** START OF Page excerpt **
HUNTINGTON PARK, Calif. (KABC) -- Attorneys representing the family of Anthony Lowe, a disabled man shot and killed by Huntington Park Police officers last week, have filed the paperwork that they say will lead to a multimillion dollar lawsuit against the city.
Lowe, 36, was shot and killed Jan. 26 after officers say he stabbed one man and threatened officers with a 12-inch butcher knife. His family says there was no reason to shoot Lowe because he was missing his legs from the knees down and was initially in a wheelchair.
"Let's call it what it is, it's a straight murder," said attorney Christian Contreras, who represents Lowe's teenage son. "A disabled man, double amputee, murdered by Huntington Park Police Department officers."
Lowe's family members point to a bystander video captured moments before he was shot to prove he was not a threat.
"You could tell he was in fear for his life," said Ebonique Simon, the mother of Lowe's son. "He had no legs. It could have been handled any other way."
** END OF Page excerpt **
** START OF Supplied material **
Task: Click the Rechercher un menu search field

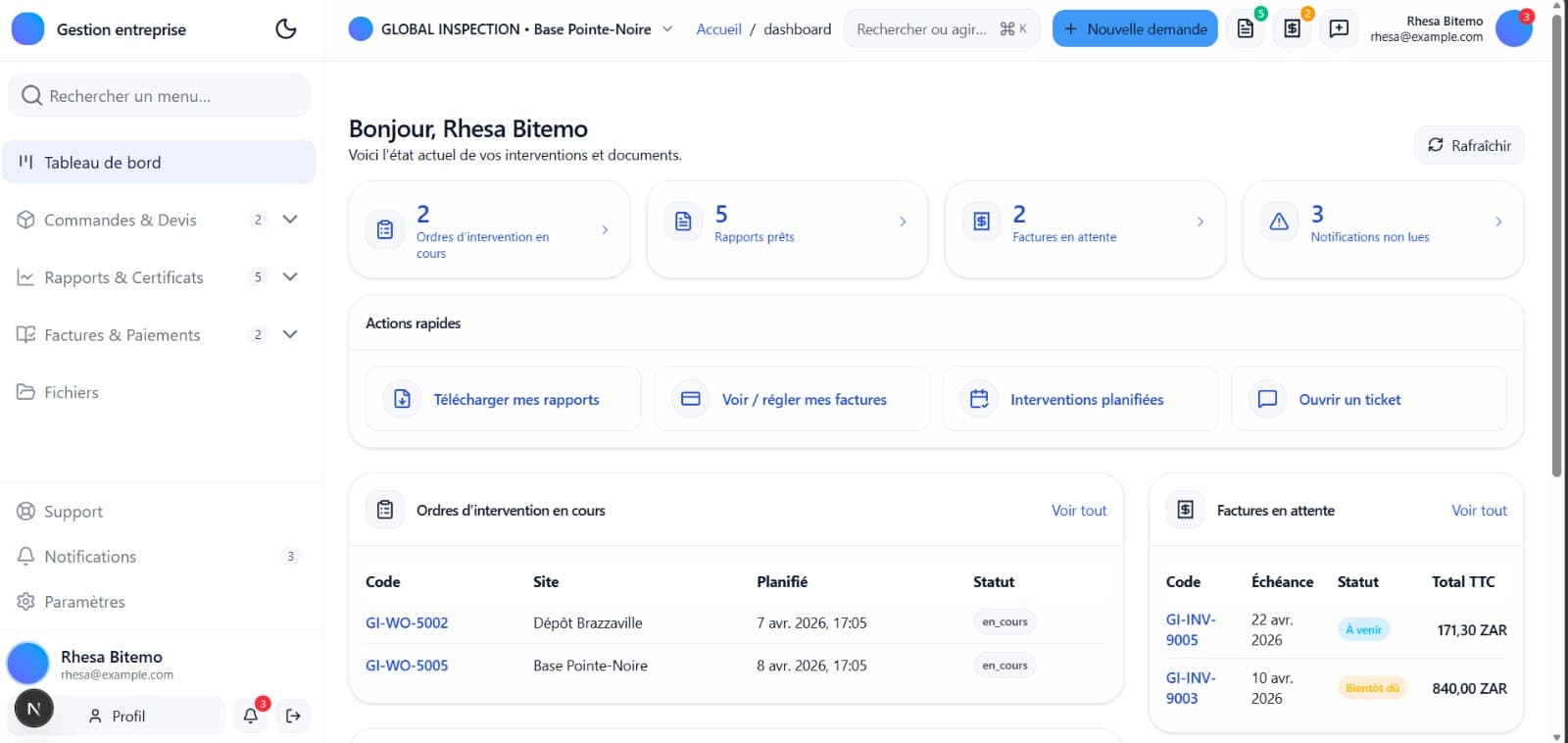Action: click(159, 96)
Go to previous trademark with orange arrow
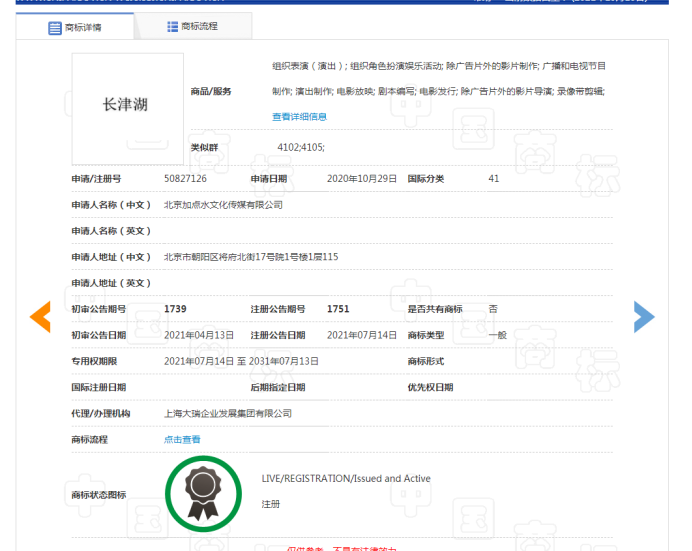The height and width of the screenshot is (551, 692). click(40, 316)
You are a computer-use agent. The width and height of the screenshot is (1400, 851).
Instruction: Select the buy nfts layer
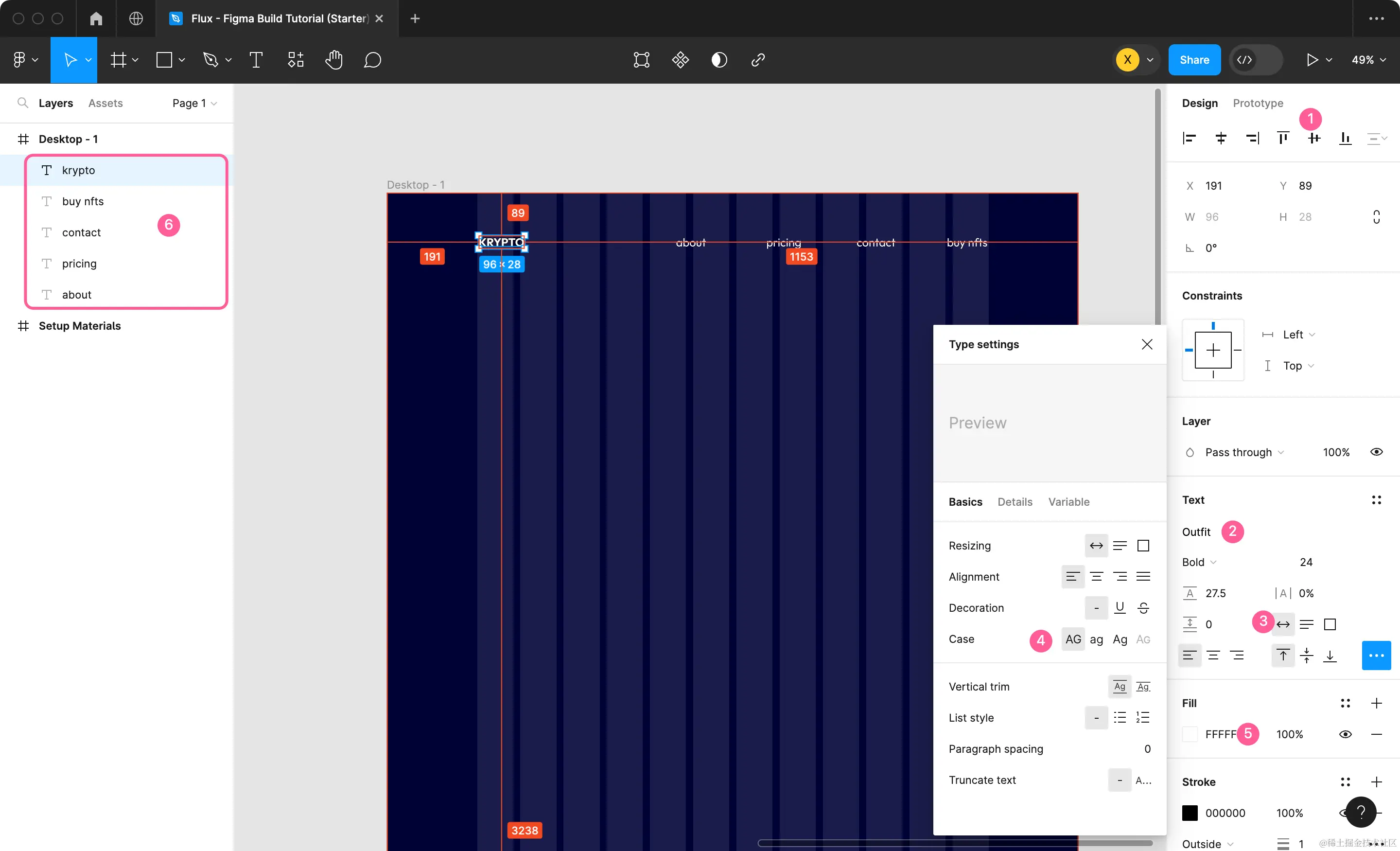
** END OF Supplied material **
Problems to work on:
1. Sum up the article in two sentences.
2. List every person the article mentions by name.
The entries come from a separate source and have no connection to the article.

Response list:
1. Attorneys for the family of Anthony Lowe, a disabled man shot and killed by Huntington Park Police officers on Jan. 26, have filed paperwork they say will lead to a multimillion dollar lawsuit against the city. Officers say Lowe stabbed a man and threatened them with a 12-inch butcher knife, but his family says there was no reason to shoot him because he was missing his legs from the knees down, and they point to a bystander video as proof he was not a threat.

2.
- Anthony Lowe
- Christian Contreras
- Ebonique Simon